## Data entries
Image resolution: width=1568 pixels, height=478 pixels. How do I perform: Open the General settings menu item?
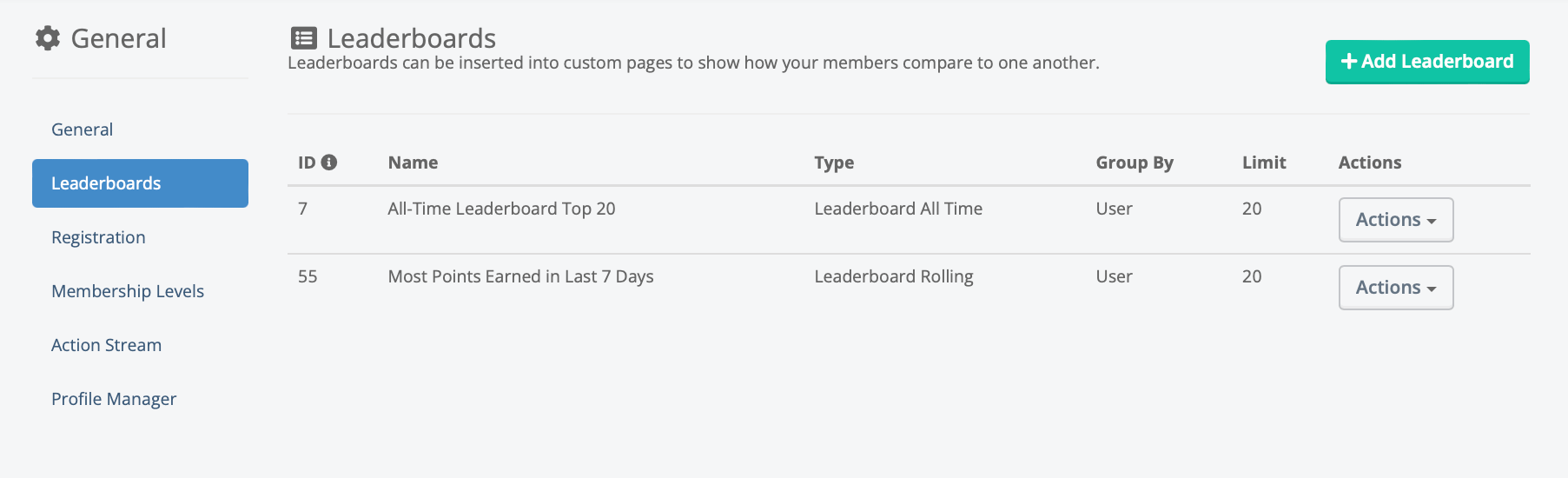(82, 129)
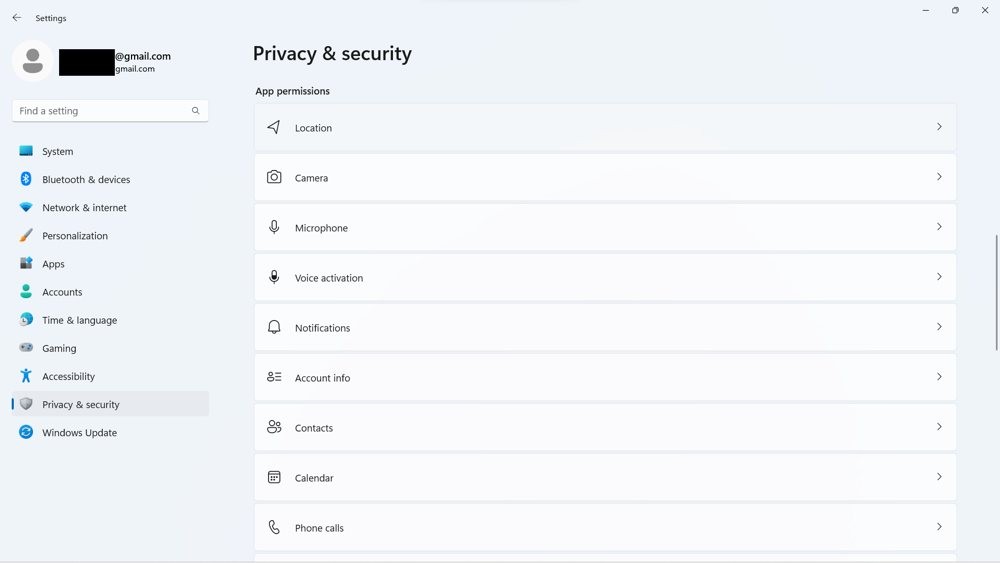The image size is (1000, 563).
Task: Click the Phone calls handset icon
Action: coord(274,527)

## WHAT THIS TASK INVOLVES
Please transcribe each entry exactly and exclude any image it contains.

## TASK ANSWER
Image resolution: width=1568 pixels, height=478 pixels. How do I perform: Open the General settings menu item?
(82, 129)
The image size is (1000, 563).
Task: Click the Phone calls handset icon
Action: coord(274,527)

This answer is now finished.